少子高齢化に全く歯止めがかからず、社会保障制度がひっ迫の一途を辿る日本において、本来、このような女子学生は日本社会が大切にすべきではないのでしょうか。
優秀な女性が海外にどんどん流出してしまう状況を、頭脳流出だけでなく、「エストロゲン(女性ホルモンの一種)流出」と揶揄する海外の社会人類学者もいます。要するに、日本人女性が日本社会に根強くはびこる女性蔑視に愛想を尽かし、日本国外で自分の能力を十分に発揮できる仕事に就き、海外で外国人男性と家族をもち、仕事も家庭生活も楽しく充実した人生を送る、という状況を指すようです。

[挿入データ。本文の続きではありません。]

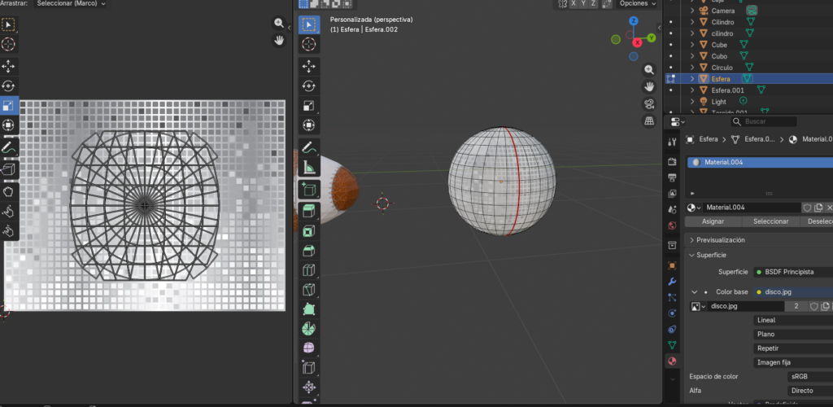Select the Rotate tool in 3D viewport toolbar
This screenshot has width=833, height=407.
pos(309,85)
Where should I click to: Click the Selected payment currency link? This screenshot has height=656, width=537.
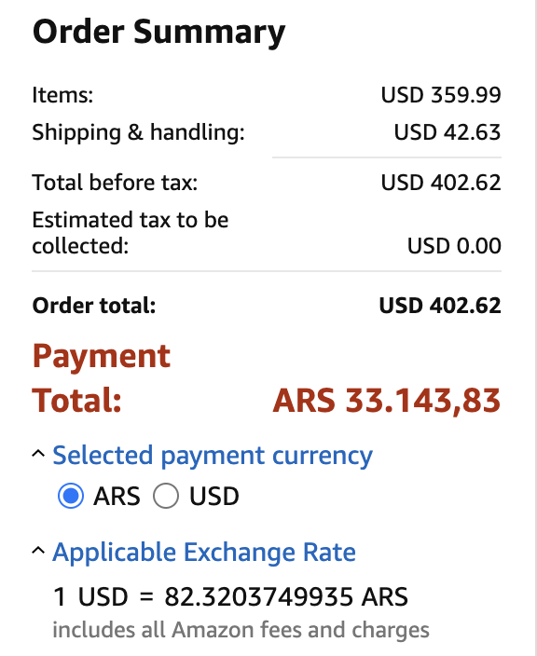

日本人女性たちには、世界中のマーケットが公私ともども両手を広げて待っています。実際、国際機関の空席公募や海外の大学の教員公募では、「女性やマイノリティの候補者を優先します」と強調してあるのが既に定型となっています。
逆に困るのは、いつまでも男性ばかりの会議を繰り返し、ことあるごとに女性達に「オンナは黙っていろ」というメッセージを発し続け、高学歴・高収入の女性を海外に追いやり、日本国内の少子高齢化と社会保障制度の危機をますます悪化させる社会です。もし日本の未来に少しでも不安があるなら、今この瞬間から自分の周りで起きている数々の有形無形の差別に少しずつでも小さくても良いから行動を起こすべきなのです。
もちろん「女性の権利」とか「何が正しい」のかという議論も大事です。同時に、将来の日本社会にとって本当の意味で何が必要なのか、自分の老後にとって「何が得なのか」という視点に基づく具体的な行動も、求められているのではないでしょうか。他人の価値観や行動を変えることはできません、でも自らの言動を変えることは今日からできるはずです。
まずは、今日明日の会議をいつもと違った視点で見てみてください。多様性は保たれていますか。女性だからって一番に発言するのを戸惑っていませんか。男性に対して、女性に対して、本当に平等な態度で接しているでしょうか。そこから日本の未来を変えることができるのです。